Surely that can’t be right. If it is, then possibly the cover has just come a little loose and maybe needs re-tightening? btw, I notice some after-market kits for differential covers (e.g. Nitro) come with bolts that are “anti-vibration” type … I wonder if the Jag OEM bolts are built so. If not, possibly they did vibrate a little loose over time. :thinking:

I believe the recommended Jaguar approach is no gasket just sealant. Which can be fine IF you do it right:
Get both surfaces clean and dry. Put a bead of oil-proof sealer, like permatex black, all the way around. Put the cover on and tighten finger tight. Let it sit overnight. Then torque to spec. This allows a thin layer of sealer to set up an gives you something to crush when torquing.

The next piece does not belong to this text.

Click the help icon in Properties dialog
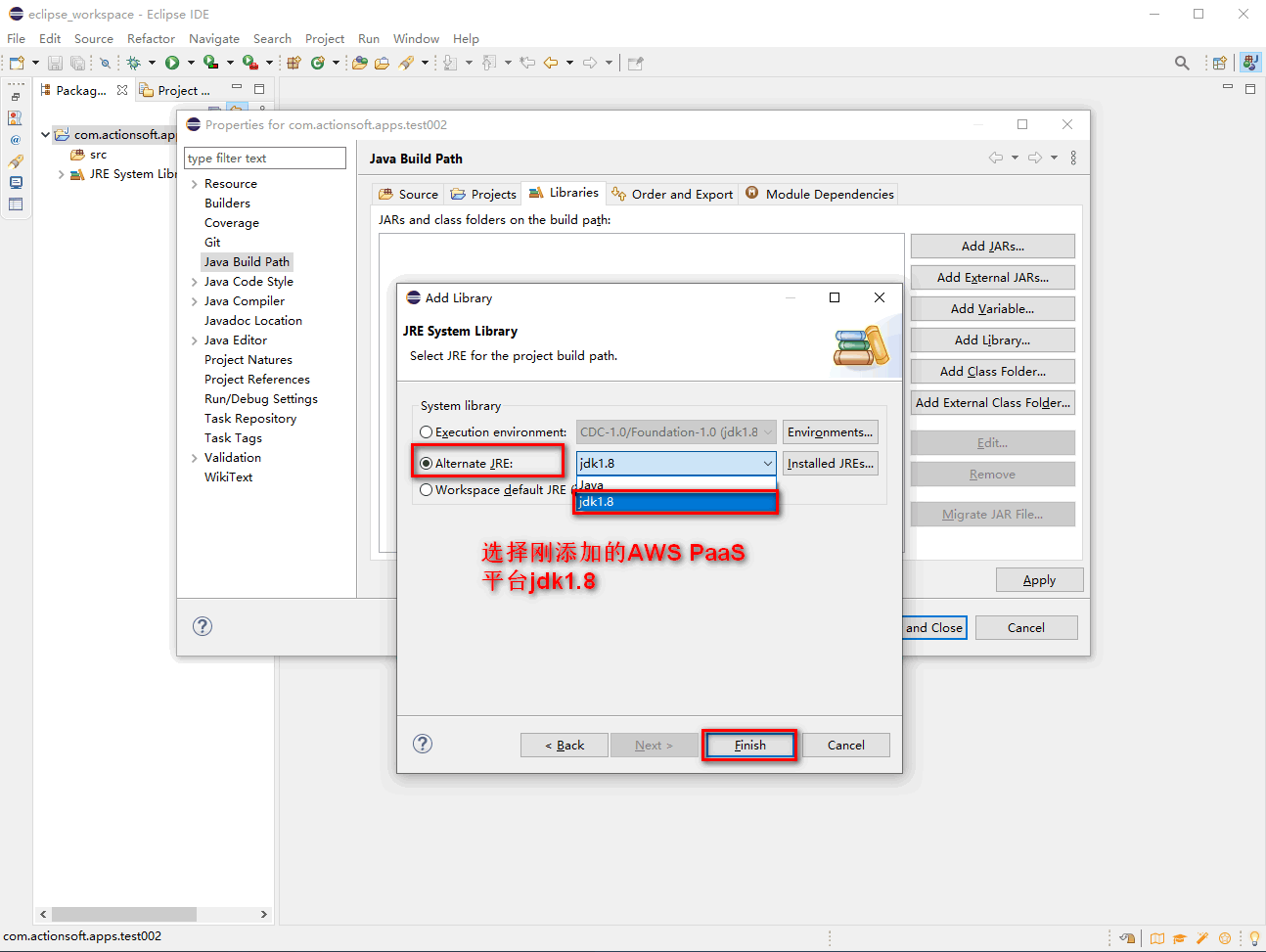The image size is (1266, 952). tap(203, 626)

(If you immediately torque the cover after applying sealant nyou’ll squeeze out most of the sealant.)

This approach will be challenging if done in place as you cannot get the cover fully out of the way, it’s trapped by the cage.

Have you figured out what is actually leaking?

Alternatively, Fel pro makes a gasket (I don’t have the PN handy but will look it up Monday) that works fine too.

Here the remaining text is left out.